● **Work instruction**: For the records below, give the number of lines containing the word "header" and no other text.

========================================

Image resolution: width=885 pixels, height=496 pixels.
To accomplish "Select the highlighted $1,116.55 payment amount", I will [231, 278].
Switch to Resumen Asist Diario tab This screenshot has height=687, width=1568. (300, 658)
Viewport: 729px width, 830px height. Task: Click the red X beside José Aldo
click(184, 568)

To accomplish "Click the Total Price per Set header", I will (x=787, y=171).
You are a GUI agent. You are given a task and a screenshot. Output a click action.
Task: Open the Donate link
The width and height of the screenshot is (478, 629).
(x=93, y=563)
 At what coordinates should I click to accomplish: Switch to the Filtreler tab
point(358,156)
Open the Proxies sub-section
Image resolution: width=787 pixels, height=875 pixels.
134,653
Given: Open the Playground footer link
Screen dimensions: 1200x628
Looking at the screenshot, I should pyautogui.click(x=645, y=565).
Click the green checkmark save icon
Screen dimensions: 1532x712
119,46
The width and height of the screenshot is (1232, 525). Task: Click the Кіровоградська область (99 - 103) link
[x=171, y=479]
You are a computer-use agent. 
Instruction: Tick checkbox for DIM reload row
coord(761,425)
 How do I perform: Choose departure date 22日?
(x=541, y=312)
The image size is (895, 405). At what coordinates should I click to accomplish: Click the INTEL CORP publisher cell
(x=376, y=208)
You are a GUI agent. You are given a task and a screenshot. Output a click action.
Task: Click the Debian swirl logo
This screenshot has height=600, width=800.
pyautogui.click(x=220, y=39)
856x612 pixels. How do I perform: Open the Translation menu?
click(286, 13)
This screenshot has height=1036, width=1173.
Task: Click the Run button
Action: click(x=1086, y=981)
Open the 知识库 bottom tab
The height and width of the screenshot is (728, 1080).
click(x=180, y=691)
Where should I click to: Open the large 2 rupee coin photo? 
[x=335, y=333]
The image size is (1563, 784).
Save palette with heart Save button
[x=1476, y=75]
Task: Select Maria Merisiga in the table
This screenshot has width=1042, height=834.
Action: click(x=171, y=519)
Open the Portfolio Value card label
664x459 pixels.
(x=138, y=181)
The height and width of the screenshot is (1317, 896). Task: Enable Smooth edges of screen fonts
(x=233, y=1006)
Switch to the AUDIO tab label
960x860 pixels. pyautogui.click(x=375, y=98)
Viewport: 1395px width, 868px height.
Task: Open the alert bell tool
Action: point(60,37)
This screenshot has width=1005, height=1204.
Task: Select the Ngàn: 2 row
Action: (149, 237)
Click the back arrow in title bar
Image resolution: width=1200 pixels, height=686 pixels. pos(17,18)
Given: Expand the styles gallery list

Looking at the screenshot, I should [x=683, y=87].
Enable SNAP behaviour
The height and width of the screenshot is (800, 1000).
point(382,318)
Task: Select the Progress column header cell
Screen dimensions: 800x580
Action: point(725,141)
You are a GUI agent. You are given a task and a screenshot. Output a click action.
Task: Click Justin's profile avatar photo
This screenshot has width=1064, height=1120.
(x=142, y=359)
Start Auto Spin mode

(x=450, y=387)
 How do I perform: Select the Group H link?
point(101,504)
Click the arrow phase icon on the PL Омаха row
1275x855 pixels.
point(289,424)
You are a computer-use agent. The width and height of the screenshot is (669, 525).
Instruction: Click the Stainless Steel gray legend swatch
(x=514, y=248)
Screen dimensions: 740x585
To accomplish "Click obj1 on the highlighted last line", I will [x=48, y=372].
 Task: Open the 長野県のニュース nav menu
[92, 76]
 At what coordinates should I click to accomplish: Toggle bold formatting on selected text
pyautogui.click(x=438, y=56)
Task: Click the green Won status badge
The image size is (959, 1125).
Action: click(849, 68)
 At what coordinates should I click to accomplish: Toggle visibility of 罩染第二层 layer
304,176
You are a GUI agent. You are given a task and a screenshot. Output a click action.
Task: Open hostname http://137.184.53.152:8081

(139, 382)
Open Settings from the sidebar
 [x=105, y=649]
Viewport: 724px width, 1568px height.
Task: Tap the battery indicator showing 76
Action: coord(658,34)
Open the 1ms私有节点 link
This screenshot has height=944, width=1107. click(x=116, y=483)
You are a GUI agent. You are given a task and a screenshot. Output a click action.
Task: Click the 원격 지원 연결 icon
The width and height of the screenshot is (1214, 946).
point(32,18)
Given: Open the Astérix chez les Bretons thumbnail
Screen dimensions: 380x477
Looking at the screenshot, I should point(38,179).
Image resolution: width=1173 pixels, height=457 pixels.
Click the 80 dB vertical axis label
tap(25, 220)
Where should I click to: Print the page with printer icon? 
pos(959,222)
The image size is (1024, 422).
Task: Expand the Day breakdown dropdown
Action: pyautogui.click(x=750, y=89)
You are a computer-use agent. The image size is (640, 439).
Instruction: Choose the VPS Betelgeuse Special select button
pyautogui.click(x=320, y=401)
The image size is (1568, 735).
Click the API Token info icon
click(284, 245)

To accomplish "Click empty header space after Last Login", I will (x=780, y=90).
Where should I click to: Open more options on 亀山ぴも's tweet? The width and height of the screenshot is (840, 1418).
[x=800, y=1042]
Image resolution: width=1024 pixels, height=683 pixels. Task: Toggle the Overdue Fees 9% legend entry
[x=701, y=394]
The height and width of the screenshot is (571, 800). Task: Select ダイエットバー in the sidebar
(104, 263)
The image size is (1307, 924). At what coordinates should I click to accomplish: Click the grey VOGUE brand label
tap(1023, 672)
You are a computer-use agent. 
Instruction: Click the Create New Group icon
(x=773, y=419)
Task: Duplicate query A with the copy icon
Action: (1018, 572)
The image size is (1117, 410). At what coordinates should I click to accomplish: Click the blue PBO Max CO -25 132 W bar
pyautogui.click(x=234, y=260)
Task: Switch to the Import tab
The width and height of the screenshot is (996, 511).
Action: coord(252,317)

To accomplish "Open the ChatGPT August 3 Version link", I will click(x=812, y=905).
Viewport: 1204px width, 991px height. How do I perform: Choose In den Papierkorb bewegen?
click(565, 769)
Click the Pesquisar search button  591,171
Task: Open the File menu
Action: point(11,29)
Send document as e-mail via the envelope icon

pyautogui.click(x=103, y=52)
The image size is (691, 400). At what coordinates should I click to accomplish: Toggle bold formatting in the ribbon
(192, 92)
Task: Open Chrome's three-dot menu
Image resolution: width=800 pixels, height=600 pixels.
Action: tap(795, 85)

========================================

● **Answer to this exercise**: 3